Duchamp and The Fountain
In 1917, three men gathered for lunch in New York. They were American painter Joseph Stella, Walter Arensberg, an art collector, and Marcel Duchamp, a French artist. After the meal, they went to a plumbing on Fifth Avenue, where Duchamp selected a porcelain urinal and bought it. When he returned to his studio he turned it 180 degrees and signed it as "R. MUTT 1917" deciding that it was his new work of art known as Fountain.
The context for the purchase and denomination of Fountain was an exhibition of the Society of Independent Artists. It was made to show works of any person, subject to a $1 membership fee and $5 annual fee. Duchamp himself, as a famous foreign artist, was on the board, as were several American painters and art world figures.
This presentation was defined in the press reports of the time as a "bathroom appliance," it was signed and dated, but was it a work of art? why yes or why not?
These questions were largely Duchamp's technique. Ask seemingly innocuous questions - with the underlying implications of "Do you really like it?" "Why do you like it?" "Are you sure what it is?"

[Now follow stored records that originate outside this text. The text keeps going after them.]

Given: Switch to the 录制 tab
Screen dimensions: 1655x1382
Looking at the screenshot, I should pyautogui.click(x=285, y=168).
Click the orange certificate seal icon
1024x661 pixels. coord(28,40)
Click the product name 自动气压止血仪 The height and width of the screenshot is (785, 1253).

George Bellows, a leading painter of realistic persuasion and also a member of the board of directors of the Society of Independent Artists, was outraged to see Fountain's presentation as well as much of the board that did not see it fully correct even though it had paid the correct registration fee. Eventually, the board voted in favor of not showing Fountain what caused a reasonably indignant Duchamp.
Later, Alfred Stieglitz, an American photographer of German-Jewish origin, who during his fifty-year career struggled to make photography an art form at the level of painting and sculpture, photographed the work or toilet in question, making its image the only remaining record of the original object. It was reproduced with an anonymous manifesto in an avant-garde magazine called The Blind Man. The accompanying text made a crucial statement for modern art: "Whether Mr. Mutt made the fountain with his own hands or not is of no importance. He chose it. He took an article from life, placed it in such a way that its useful meaning disappeared under the new title and point of view - he created a new thought for that object. Thanks to this publication, and its initial scandal, it was what made Fountain's already recognized work of art famous.
So much so that, with the approval of more than 500 recognized artists, Duchamp's famous work is chosen as the most revolutionary piece, even ahead of any work by Picasso, as the most influential work of the 20th century. As for the original, Stieglitz is said to have thrown it away shortly after taking the important photograph.
The object became a work considered very beautiful with an absolutely brilliant movement, which combined all conventional ideas about art. Duchamp has been compared to Leonardo da Vinci, as a profound philosopher-artist.